Source document:
++++++

MedMatch can also inquire about how a patient responds to new medicines. Are they very sensitive to side effects? Does nausea typically bother you a lot when you experience it? This can guide the physician to recommend more customized titration schedules based on this. In the case of a person who is VERY sensitive to side effects, and does horrible with even a small amount of nausea, an extra cautious titration schedule can be used. So rather than going from 0.25mg to 0.5mg to 1mg on Wegovy in the span of 3 months, they can be directed to do 0.28mg, 0.35mg, 0.45mg, for example. This would lead to overall increased medication compliance, less churn, increased safety and patient satisfaction.
An AI application with mental health treatment
You can apply this to any medical treatment. Mental health, depression, and anxiety are notorious conditions that involve a lot of trial and error. If you build up a massive database of next-level information aside from rudimentary demographics, it can take out the guess work for someone if prozac, zoloft, lexapro, wellbutrin, effexor, buspar are going to be the best options. You get the point.
Hims also announced the acquisition of a lab company, Trybe Labs, which could even further open up the application of AI. There is an emerging field called pharmacogenetics testing which looks to analyze a patient’s specific genetic markers which may affect how they absorb, and metabolize medications - this may be important in determining why one medication, say lexapro may not work for them but zoloft does.
The Role of Pharmacogenetics in Personalizing the Antidepressant and Anxiolytic Therapy (LINK: https://pmc.ncbi.nlm.nih.gov/articles/PMC10218654)
When you can combine historical, subjective data (How did medicine X work for you? Did medicine Y work better?) with objective data (lab destiny, genetic marker testing, lab work, demographics like age, sex, etc), you have a vastly large amount of data to help provide optimized medication plans.
How AI helps Hims’ bottom line
Improved physician efficiency and data driven management plans. This would mean physicians can accomplish higher-level tasks, spend less time performing inefficient ones, work to the level of their expertise and lower expenses.

++++++

Available data:
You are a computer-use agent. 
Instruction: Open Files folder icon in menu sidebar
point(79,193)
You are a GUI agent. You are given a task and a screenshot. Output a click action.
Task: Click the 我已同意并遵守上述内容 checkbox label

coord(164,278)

++++++

From the text on AI at Hims, give the part starting with "MedMatch can also" and going on through "and patient satisfaction." again, switching "nausea" to "dizziness" each time it appears.

Task result:
MedMatch can also inquire about how a patient responds to new medicines. Are they very sensitive to side effects? Does dizziness typically bother you a lot when you experience it? This can guide the physician to recommend more customized titration schedules based on this. In the case of a person who is VERY sensitive to side effects, and does horrible with even a small amount of dizziness, an extra cautious titration schedule can be used. So rather than going from 0.25mg to 0.5mg to 1mg on Wegovy in the span of 3 months, they can be directed to do 0.28mg, 0.35mg, 0.45mg, for example. This would lead to overall increased medication compliance, less churn, increased safety and patient satisfaction.